## WRITTEN REQUEST:
Please write out again the lines running from the one holding "This screenshot has height=647, width=938." through the last line, inclusive, keeping the requests and shifting every coordinate in the answers up by 5. Omit the pictures.

[Rows of pointing data]

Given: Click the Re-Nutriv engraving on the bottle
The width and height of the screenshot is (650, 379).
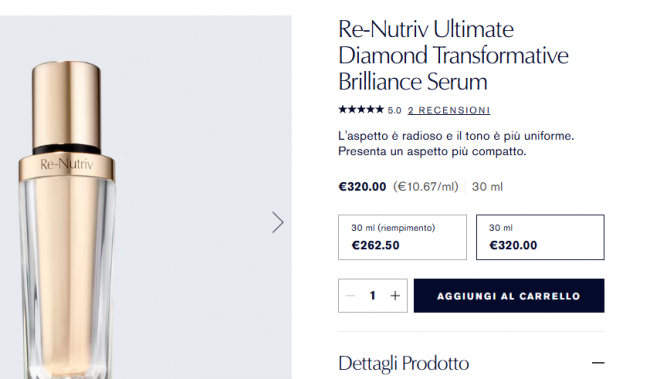Looking at the screenshot, I should (x=67, y=165).

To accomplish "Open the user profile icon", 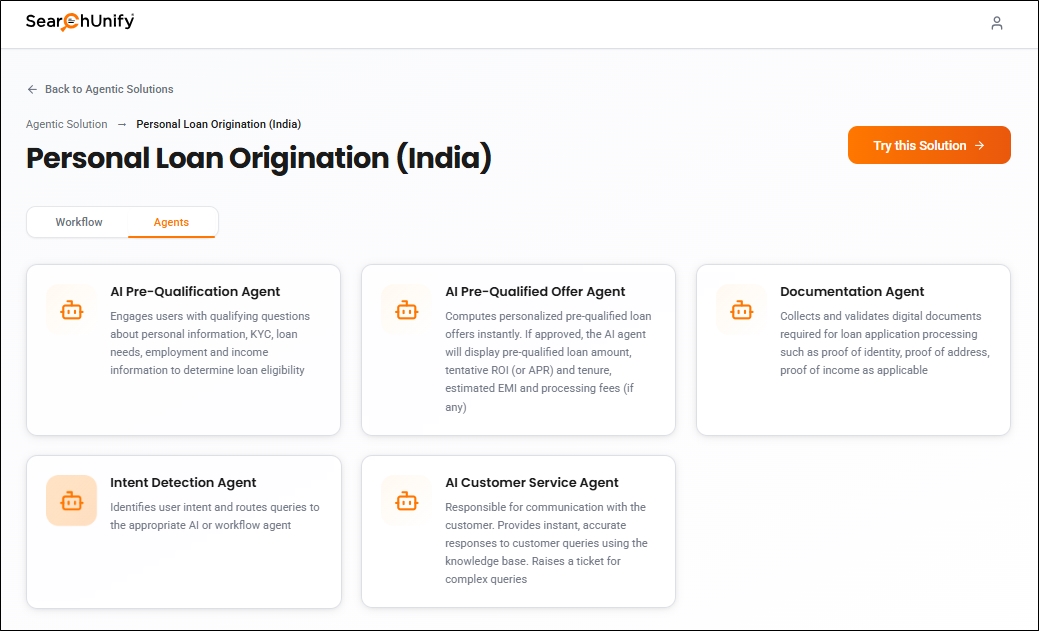I will click(996, 23).
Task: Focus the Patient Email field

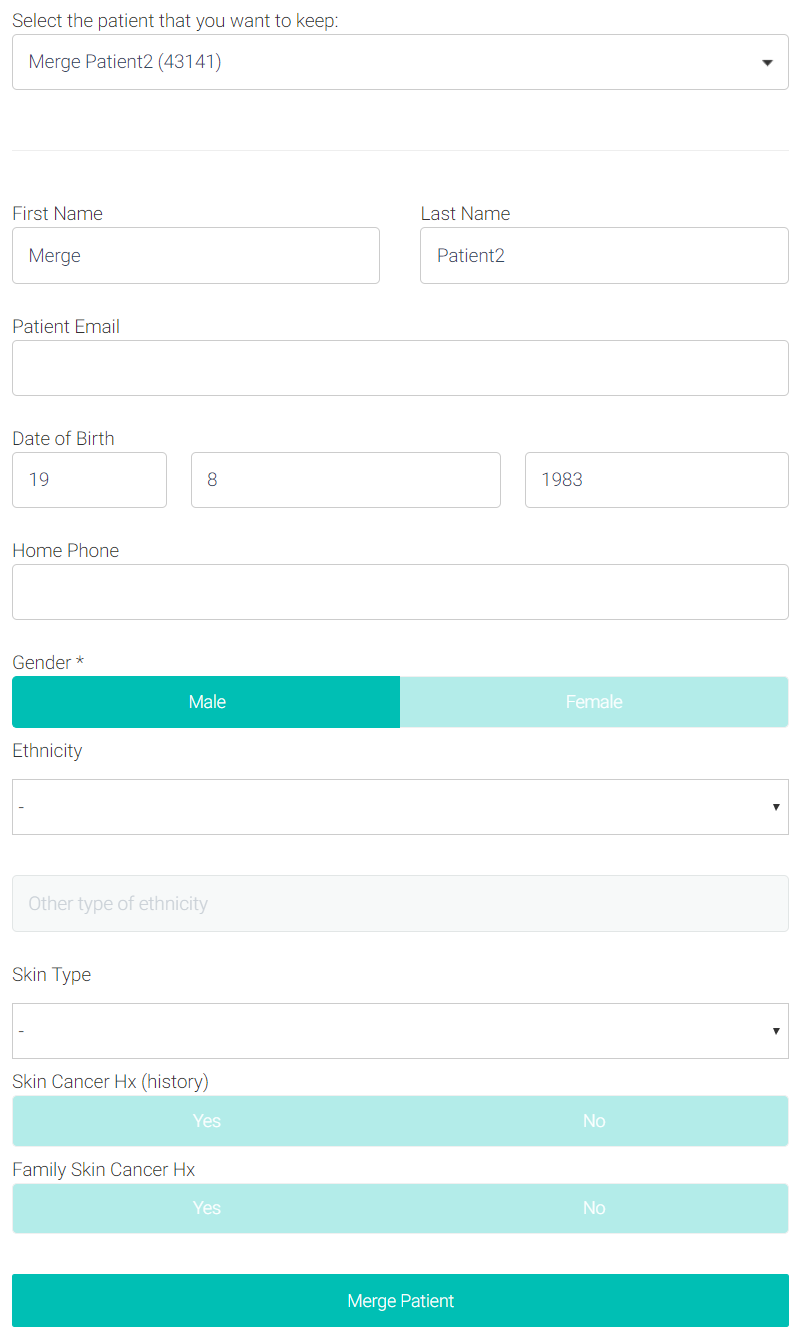Action: point(400,368)
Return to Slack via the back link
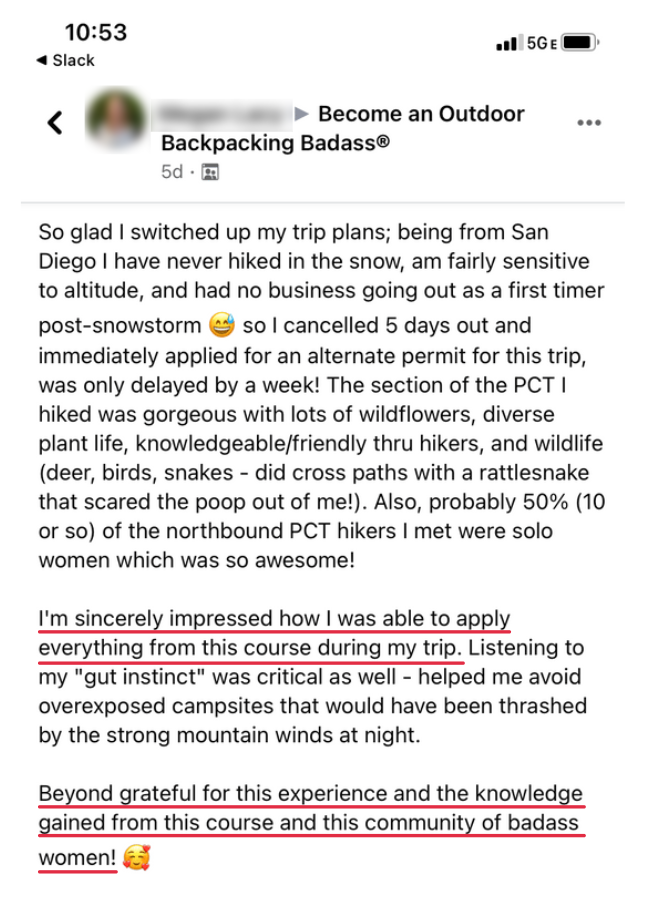The height and width of the screenshot is (898, 655). (65, 61)
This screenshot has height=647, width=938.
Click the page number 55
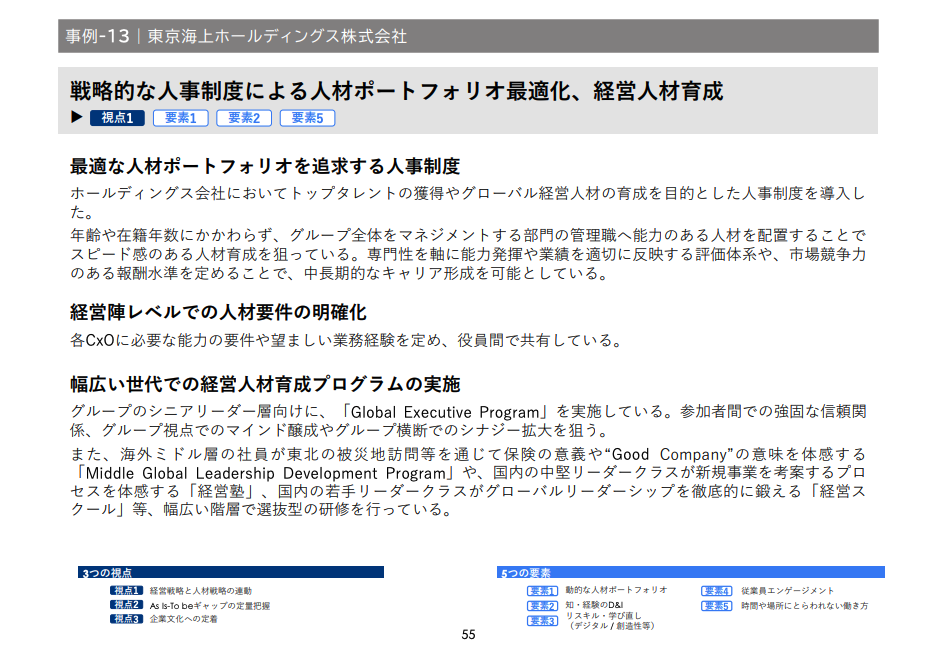click(x=468, y=635)
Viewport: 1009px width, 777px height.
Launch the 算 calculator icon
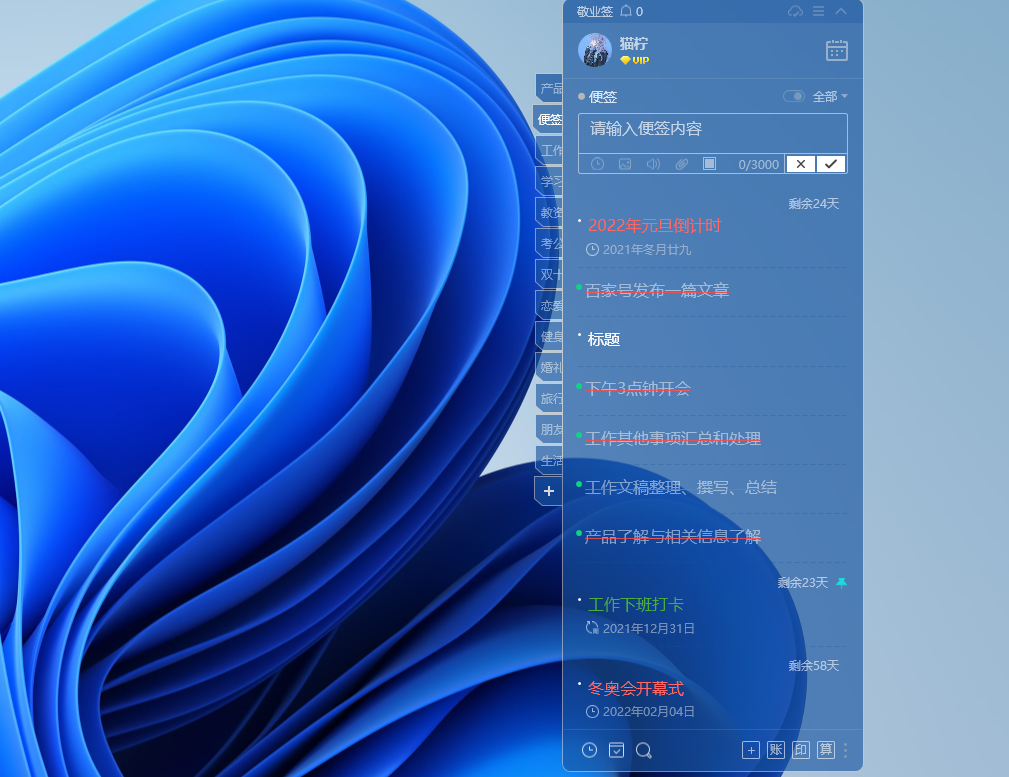826,750
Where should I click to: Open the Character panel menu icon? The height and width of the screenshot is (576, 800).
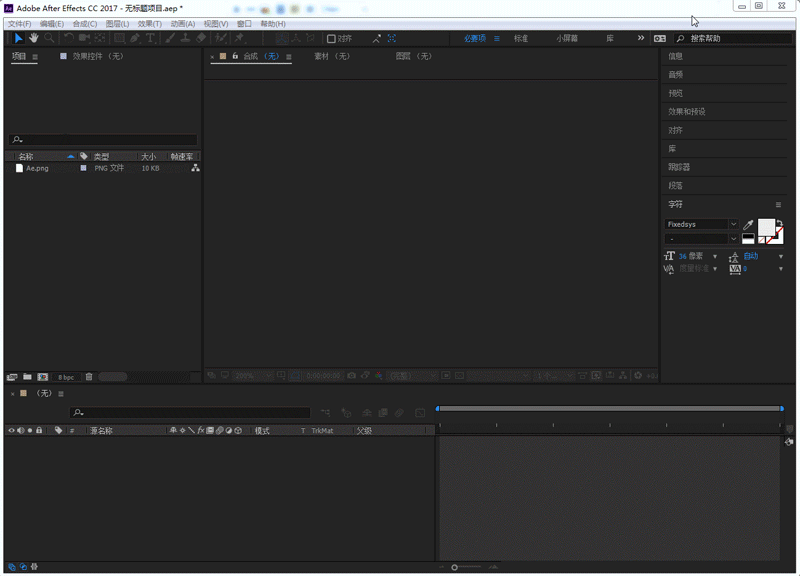tap(778, 204)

## OUTPUT OF THE EXERCISE:
This screenshot has height=647, width=938.
Click the page number 55
click(x=473, y=640)
Viewport: 1009px width, 777px height.
Launch the 算 calculator icon
831,755
Where should I click to: Open the Character panel menu icon? The height and width of the screenshot is (576, 800).
tap(783, 209)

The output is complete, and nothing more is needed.